Bentley included the 63-page report in his filing with an impeachment committee last week and also provided copies to the news media, including The Associated Press, in response to a public records request. The report quotes agency employees as saying Collier was seldom in the office and went outside normal purchasing procedures to buy guns and clothes with state money. They also raised questions about his hiring and management decisions.
The report was part of 1,500 pages of material turned over to the House Judiciary Committee in the impeachment probe, which had asked for information about Collier’s dismissal by Bentley as part of wide-ranging document request.
The report quoted ALEA employees as saying Collier, who had injured his back in a car accident, would not be seen in the office for long periods of time. A review of entry records show that Collier’s key card was used to gain access to ALEA’s headquarters just 20 days in the six months before he was placed on medical leave shortly before his termination, the report said.
Attorney Kenny Mendelsohn said Thursday that the report is aimed at discrediting Collier, whom Bentley fired on March 22, citing an internal review that found a possible misuse of state funds. The next day, Collier held a press conference accusing Bentley of having an affair with an adviser.
Mendelsohn called the document “a sham” and an “attempt to come up with something to support why he should have been fired, after he was fired.”
“This was trumped up to disparage Spencer,” Mendelsohn said. “The truth of it is Bentley blames Spencer for all of his downfall.”
The report describes an investigator’s summary of interviews with some agency employees between Feb. 29 and Aug. 31. The interviews began shortly after Bentley placed Collier on medical leave in February. Then-Acting Secretary Stan Stabler asked for the probe to “investigate allegations of violations of ALEA policies and procedures by ALEA Secretary Spencer Collier,” according to the report.
The investigator did not interview Collier.
Mendelsohn acknowledged Collier was not in the office in a period leading up to a back surgery, but was always available by phone or text.

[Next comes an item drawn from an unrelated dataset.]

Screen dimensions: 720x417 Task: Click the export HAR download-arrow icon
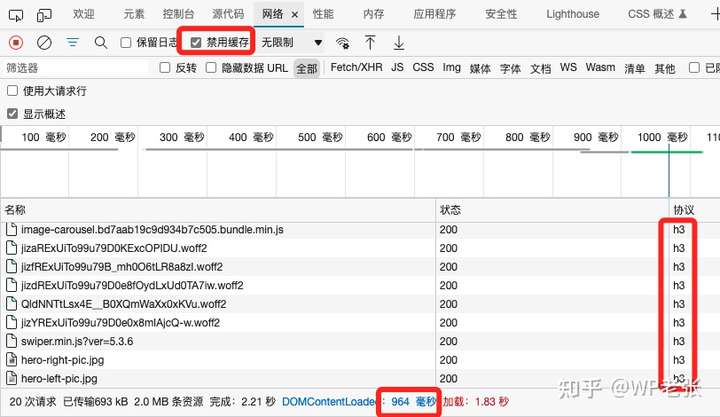tap(399, 43)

“His job was 24-7,” Mendelsohn said.
The report also questioned Collier’s spending on guns, weapons and other items. Collier had received an $850 yearly clothing allowance as a law enforcement official, which was used to buy dress clothes, according to invoices. Collier also used state funds to buy polo shirts for with the ALEA logo at a uniform store, outdoor gear such as a $629 jacket and sunglasses.
The report quotes ALEA accounting director saying that Collier skirted the normal purchasing procedures for guns, and would purchase items without a purchase order with ALEA money.
All of the items were for use on the job by Collier or others and not for Collier’s personal use, Mendelsohn said. “He’s got to have shirts and he’s got to have field stuff … It’s not personal clothes,” Mendelsohn said.
The report also said Collier’s ID number was used to buy gasoline with state dollars after the governor placed him on medical leave in February, and as part of the internal probe, investigators tried to obtain security camera footage from those gas stations.
Bentley and Collier served together in the Alabama House of Representatives. Bentley appointed Collier to the law enforcement job after his election as governor. The relationship began to sour at some point.
A request from a state prosecutor, who had asked Collier for a sworn statement regarding the investigation of a former House speaker, became a bone of contention. Collier was willing to provide the statement, but Bentley told him not to.